** Task instructions **
Work through the entries below and show every line in which "Increase" is found.

╭─ Extracted information

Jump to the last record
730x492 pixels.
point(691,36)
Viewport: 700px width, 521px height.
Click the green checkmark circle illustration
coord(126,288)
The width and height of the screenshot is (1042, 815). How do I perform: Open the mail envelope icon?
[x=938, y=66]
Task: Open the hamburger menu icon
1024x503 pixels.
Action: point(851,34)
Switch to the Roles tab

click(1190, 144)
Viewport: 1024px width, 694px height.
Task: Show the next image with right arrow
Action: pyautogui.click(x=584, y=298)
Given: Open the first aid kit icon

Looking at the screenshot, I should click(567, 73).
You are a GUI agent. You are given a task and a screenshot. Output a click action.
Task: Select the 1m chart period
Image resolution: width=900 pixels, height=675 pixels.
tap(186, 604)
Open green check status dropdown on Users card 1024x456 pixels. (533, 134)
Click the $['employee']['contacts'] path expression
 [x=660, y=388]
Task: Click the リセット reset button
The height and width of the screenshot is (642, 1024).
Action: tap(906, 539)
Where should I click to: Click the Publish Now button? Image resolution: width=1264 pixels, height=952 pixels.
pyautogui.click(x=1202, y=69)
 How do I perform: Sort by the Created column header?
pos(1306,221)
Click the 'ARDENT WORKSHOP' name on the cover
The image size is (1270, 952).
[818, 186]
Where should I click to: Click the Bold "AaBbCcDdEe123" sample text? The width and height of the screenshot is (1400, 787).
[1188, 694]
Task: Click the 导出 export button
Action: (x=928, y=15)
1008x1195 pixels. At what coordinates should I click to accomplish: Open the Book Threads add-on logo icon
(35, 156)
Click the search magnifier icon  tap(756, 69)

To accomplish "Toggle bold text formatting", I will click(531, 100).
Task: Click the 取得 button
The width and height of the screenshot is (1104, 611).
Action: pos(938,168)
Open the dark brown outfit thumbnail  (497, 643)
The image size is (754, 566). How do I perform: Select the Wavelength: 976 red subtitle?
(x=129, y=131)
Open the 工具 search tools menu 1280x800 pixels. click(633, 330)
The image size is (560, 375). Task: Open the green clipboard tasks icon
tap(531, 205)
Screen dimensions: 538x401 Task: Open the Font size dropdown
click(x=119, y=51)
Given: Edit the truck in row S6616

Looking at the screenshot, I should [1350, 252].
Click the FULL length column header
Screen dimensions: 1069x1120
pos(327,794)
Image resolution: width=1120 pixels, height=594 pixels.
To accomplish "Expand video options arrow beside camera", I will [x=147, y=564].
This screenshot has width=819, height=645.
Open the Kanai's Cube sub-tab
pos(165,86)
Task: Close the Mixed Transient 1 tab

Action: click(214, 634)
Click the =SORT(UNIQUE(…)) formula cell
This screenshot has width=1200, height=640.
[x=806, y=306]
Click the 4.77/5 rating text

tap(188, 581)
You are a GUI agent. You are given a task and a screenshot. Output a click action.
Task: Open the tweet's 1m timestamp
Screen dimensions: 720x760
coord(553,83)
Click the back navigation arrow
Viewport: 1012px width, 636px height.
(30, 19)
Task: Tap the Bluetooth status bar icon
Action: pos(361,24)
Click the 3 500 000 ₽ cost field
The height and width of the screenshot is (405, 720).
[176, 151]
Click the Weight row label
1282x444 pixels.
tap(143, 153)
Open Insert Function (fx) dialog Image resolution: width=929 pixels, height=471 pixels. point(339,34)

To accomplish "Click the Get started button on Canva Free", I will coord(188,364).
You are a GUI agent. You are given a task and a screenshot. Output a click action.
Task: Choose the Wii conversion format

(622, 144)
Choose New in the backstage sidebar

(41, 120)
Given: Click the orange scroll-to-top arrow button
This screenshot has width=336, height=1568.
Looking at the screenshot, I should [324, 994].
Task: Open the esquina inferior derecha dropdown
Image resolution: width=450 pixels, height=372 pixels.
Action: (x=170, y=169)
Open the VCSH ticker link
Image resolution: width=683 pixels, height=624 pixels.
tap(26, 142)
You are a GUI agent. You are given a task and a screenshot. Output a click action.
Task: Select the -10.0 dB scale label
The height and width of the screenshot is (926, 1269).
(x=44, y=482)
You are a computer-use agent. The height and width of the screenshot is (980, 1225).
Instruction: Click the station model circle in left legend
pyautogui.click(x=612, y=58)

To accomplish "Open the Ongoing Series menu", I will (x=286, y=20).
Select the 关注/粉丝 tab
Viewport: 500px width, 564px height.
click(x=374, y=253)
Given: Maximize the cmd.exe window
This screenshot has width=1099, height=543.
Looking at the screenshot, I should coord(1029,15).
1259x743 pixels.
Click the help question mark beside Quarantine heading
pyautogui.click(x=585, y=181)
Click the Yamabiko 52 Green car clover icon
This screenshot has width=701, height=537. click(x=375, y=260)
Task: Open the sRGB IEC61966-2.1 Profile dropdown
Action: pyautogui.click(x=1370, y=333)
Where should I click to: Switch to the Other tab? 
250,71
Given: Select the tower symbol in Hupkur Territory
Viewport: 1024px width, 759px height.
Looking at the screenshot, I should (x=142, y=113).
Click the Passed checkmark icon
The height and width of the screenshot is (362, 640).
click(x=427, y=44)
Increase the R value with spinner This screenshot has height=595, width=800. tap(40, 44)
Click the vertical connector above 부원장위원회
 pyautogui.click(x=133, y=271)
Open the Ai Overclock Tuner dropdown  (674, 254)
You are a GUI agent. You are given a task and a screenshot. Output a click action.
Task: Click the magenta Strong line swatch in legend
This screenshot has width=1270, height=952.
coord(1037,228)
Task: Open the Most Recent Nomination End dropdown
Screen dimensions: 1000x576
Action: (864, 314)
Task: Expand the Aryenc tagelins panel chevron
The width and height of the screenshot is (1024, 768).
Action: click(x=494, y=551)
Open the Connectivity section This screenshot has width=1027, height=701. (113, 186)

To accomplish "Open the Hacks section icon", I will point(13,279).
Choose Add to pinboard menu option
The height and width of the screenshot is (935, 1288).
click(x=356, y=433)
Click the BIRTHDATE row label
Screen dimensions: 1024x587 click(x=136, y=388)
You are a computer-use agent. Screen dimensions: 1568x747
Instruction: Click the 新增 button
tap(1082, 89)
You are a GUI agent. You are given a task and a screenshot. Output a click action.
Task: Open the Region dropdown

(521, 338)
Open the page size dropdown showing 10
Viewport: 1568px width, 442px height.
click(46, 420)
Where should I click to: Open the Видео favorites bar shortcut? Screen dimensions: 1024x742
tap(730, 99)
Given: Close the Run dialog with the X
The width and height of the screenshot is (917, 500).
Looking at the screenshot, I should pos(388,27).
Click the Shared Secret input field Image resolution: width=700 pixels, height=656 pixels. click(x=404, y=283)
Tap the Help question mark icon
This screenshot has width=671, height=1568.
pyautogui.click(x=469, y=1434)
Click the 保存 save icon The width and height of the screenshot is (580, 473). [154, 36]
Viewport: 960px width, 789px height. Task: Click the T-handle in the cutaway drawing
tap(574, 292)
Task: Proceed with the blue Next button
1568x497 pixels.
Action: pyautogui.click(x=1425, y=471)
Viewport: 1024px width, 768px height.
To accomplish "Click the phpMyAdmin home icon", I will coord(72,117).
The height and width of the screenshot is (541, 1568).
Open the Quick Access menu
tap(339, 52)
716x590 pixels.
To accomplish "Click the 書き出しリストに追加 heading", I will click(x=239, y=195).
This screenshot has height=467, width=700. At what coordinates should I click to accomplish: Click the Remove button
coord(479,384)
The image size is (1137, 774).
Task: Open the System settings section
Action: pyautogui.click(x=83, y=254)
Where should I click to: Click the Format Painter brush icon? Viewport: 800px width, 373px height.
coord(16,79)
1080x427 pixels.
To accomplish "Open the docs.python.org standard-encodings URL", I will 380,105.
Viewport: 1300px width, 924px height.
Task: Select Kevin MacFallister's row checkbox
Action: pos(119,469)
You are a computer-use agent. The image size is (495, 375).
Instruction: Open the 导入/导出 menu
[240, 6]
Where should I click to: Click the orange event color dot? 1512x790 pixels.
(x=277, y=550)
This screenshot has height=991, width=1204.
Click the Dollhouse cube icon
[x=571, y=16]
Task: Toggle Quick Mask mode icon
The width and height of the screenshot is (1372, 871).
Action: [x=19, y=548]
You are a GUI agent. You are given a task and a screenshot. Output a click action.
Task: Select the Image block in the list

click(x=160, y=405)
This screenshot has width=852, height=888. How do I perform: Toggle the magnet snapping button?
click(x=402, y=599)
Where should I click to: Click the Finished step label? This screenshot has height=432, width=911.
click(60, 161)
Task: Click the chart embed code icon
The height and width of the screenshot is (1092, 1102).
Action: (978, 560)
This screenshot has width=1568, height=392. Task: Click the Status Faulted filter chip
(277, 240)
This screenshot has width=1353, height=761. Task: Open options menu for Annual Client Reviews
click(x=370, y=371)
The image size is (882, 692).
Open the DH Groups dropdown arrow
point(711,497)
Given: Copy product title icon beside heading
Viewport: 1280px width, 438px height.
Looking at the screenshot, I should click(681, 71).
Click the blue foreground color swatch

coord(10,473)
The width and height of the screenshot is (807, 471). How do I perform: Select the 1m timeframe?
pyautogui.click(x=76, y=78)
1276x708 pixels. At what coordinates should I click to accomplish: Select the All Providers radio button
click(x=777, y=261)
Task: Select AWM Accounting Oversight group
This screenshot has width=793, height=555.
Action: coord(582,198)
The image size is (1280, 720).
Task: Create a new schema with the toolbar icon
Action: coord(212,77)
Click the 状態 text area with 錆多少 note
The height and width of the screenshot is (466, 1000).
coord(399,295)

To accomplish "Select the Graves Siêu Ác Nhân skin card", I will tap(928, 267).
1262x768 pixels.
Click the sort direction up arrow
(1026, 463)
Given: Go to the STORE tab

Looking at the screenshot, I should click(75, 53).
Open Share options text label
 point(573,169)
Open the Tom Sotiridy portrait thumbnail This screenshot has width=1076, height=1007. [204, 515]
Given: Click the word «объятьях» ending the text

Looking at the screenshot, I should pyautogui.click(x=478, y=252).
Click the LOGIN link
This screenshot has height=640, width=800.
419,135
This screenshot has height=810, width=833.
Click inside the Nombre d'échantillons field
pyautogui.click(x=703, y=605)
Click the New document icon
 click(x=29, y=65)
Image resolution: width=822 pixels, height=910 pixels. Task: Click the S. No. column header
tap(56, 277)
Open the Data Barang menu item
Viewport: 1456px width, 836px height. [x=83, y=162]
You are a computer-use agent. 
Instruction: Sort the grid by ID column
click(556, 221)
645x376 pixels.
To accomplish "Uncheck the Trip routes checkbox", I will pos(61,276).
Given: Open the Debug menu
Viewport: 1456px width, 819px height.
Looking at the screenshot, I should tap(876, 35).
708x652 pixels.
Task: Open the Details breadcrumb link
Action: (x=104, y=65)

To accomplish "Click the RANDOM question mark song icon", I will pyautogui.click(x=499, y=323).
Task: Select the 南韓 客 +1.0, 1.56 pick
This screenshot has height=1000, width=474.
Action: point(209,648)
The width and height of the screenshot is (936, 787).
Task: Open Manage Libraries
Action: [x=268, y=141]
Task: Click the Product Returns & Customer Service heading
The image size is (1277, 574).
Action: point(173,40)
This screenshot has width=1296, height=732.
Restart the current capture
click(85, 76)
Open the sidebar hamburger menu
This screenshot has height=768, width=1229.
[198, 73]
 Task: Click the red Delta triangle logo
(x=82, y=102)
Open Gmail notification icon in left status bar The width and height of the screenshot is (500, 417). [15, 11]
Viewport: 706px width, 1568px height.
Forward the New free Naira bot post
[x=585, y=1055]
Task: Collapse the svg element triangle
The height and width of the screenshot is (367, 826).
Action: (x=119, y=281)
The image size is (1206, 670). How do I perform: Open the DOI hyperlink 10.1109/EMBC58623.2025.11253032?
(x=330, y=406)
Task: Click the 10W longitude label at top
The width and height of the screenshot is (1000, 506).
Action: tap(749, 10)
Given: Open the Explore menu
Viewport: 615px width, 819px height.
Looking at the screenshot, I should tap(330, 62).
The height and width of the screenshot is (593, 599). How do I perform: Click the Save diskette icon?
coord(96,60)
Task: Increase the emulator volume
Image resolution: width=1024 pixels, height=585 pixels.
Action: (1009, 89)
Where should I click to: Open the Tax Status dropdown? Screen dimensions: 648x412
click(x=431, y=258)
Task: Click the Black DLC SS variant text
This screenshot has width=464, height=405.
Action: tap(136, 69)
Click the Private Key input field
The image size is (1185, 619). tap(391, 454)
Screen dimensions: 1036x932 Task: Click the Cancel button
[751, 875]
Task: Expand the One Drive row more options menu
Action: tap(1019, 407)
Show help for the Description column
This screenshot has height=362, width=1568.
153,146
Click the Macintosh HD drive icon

╰─

** Solution for this task **
Increase the R value with spinner This screenshot has height=595, width=800. tap(40, 44)
Task: Increase the emulator volume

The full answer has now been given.